▸ **WORK REQUIRED**:
State how many lines of the entries include the string "icon", please, leaving out everything but the number.

▸ **MATERIAL PROVIDED**:
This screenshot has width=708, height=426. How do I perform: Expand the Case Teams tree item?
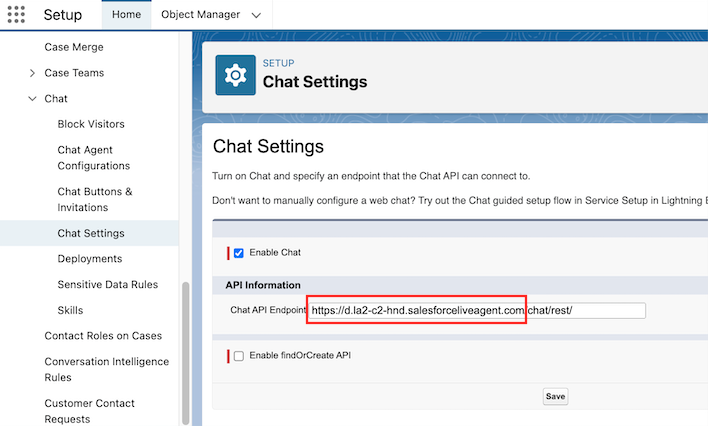pos(33,73)
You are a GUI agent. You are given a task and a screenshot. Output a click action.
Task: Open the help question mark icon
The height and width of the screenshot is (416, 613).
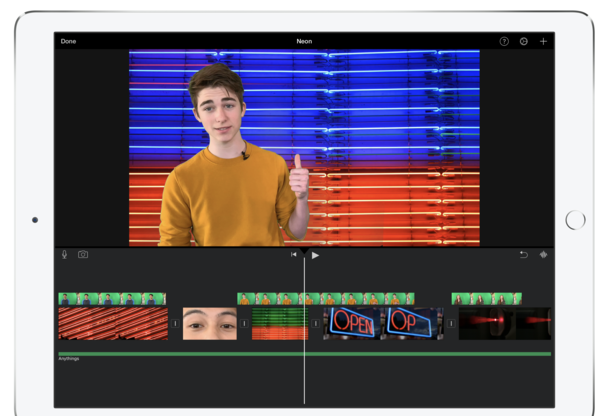pos(504,41)
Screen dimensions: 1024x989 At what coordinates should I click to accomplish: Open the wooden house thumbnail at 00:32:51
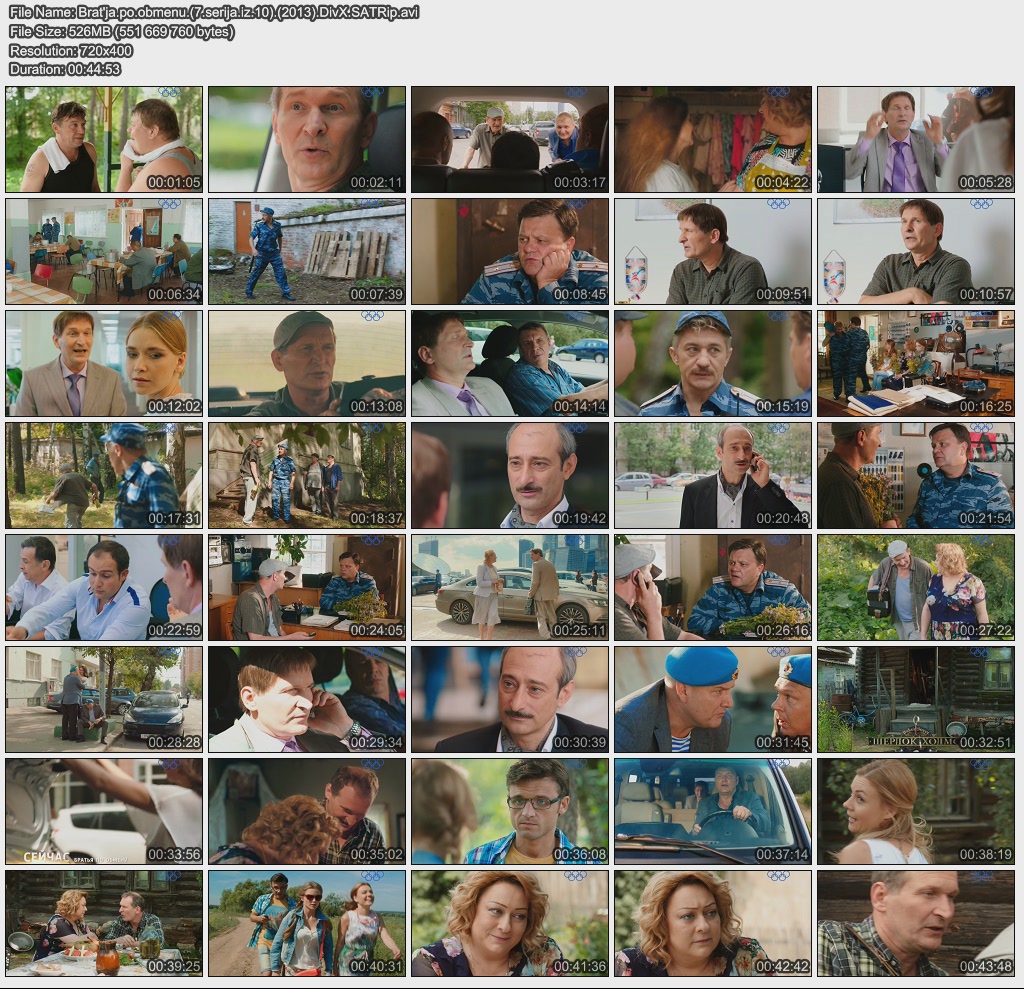(916, 699)
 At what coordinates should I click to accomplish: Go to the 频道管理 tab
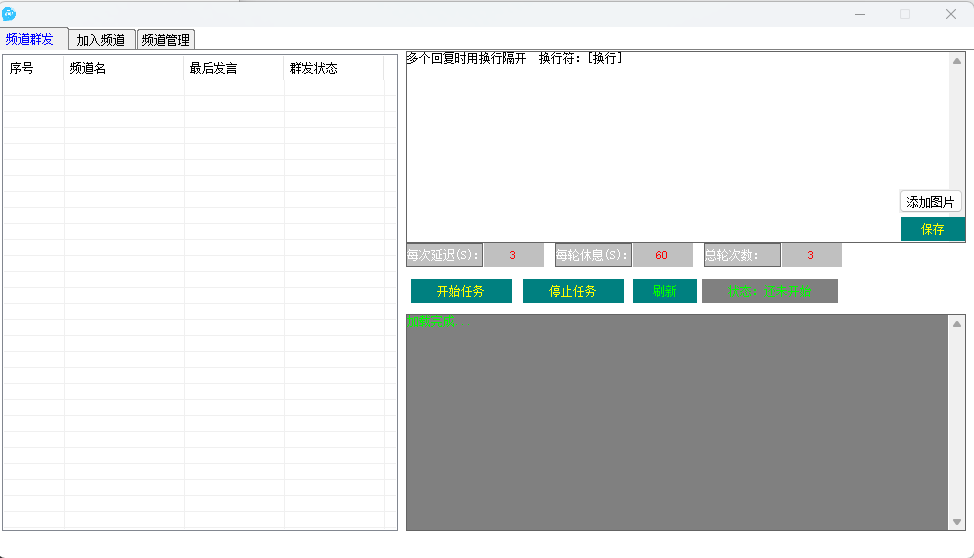pyautogui.click(x=165, y=40)
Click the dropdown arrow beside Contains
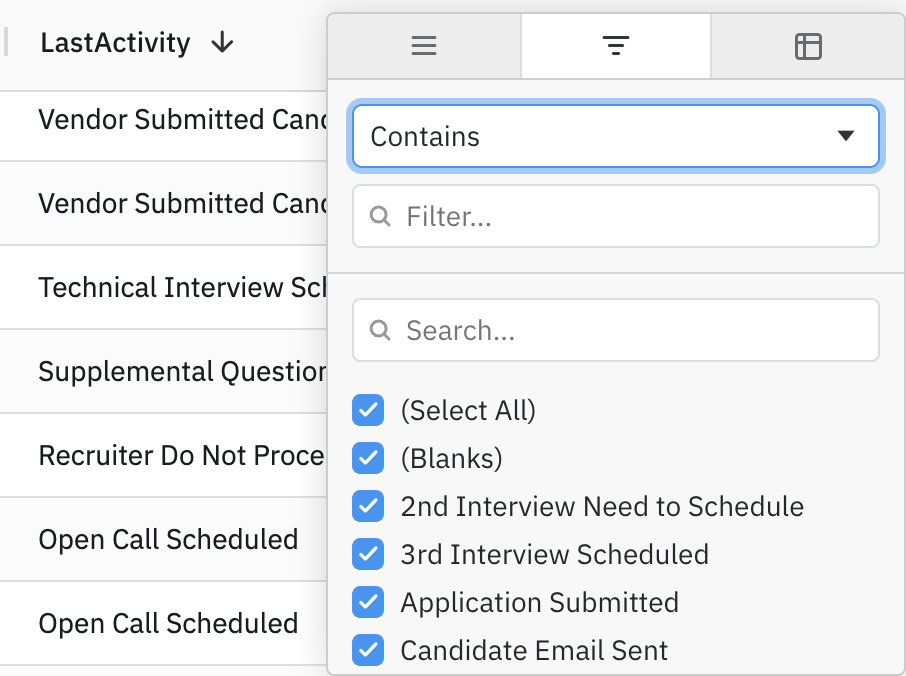 click(x=846, y=136)
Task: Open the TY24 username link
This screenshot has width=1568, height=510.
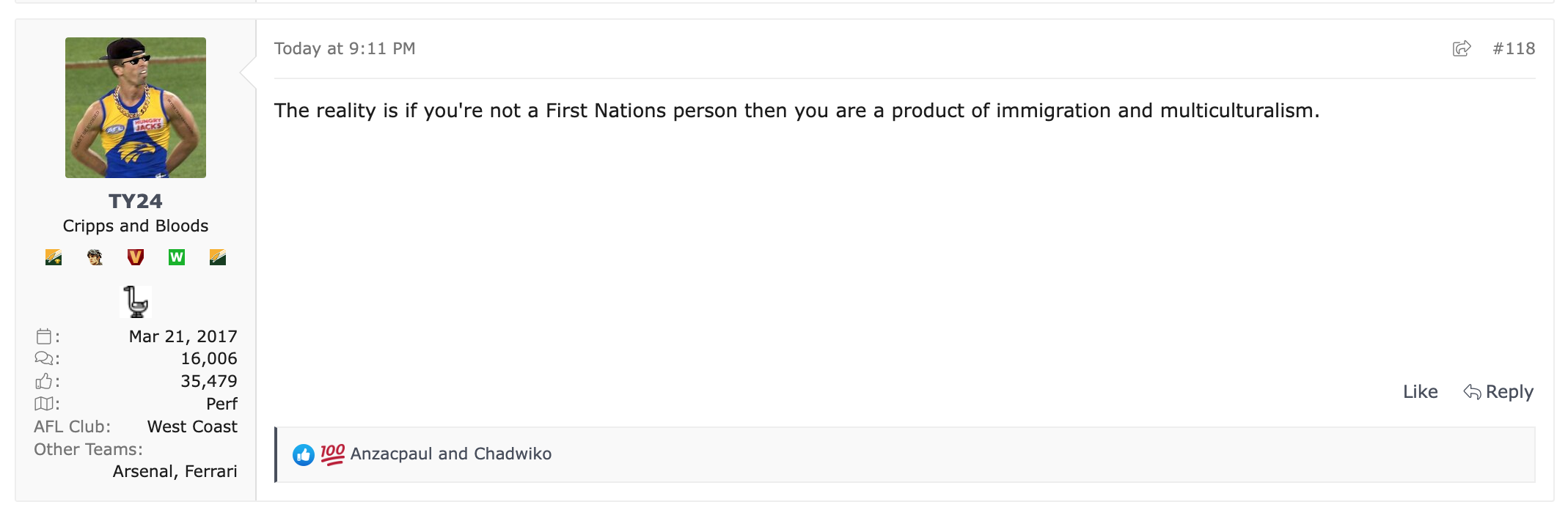Action: [x=136, y=202]
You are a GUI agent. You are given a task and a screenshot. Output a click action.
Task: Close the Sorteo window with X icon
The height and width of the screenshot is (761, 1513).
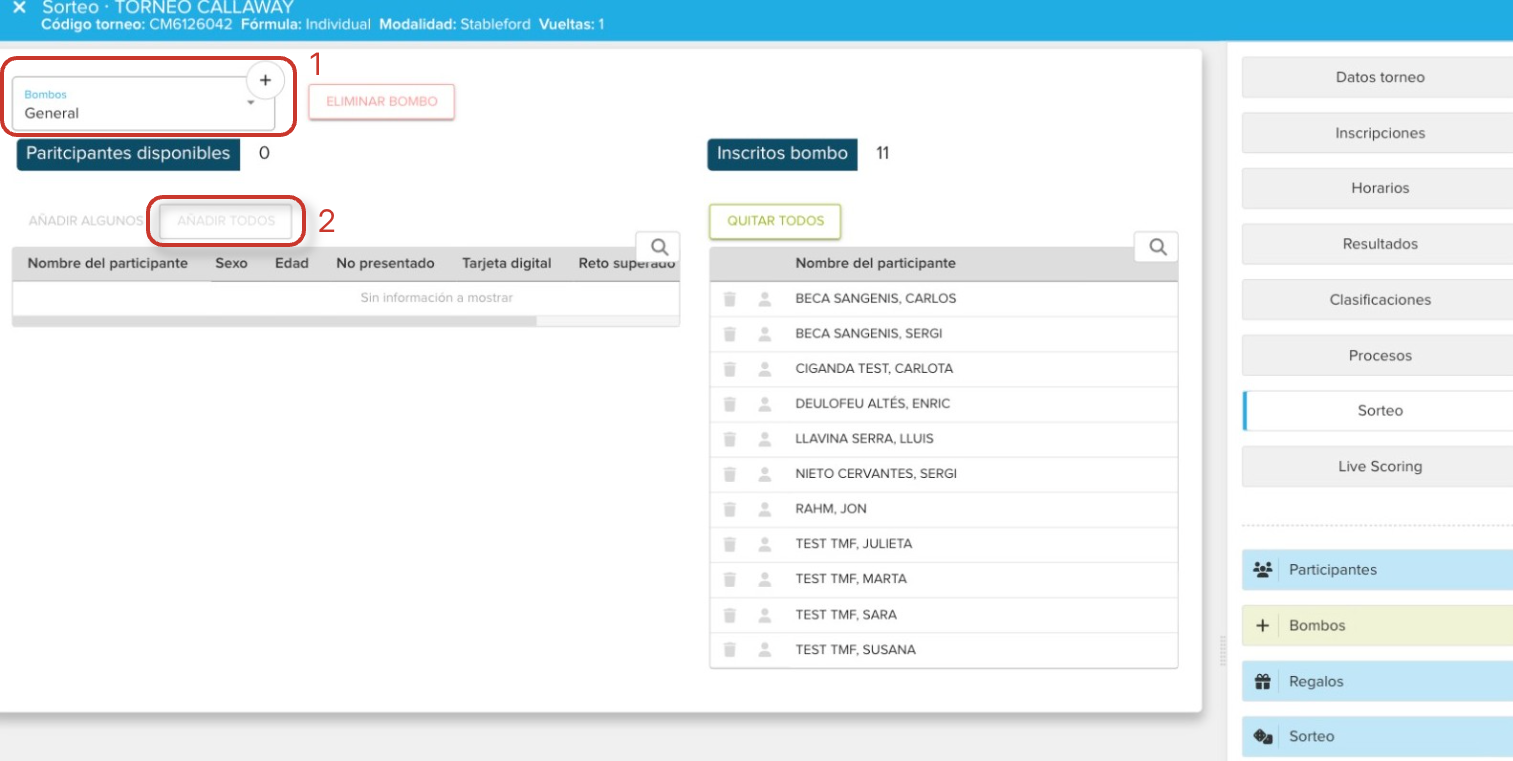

▸ **ANSWER BOX**:
2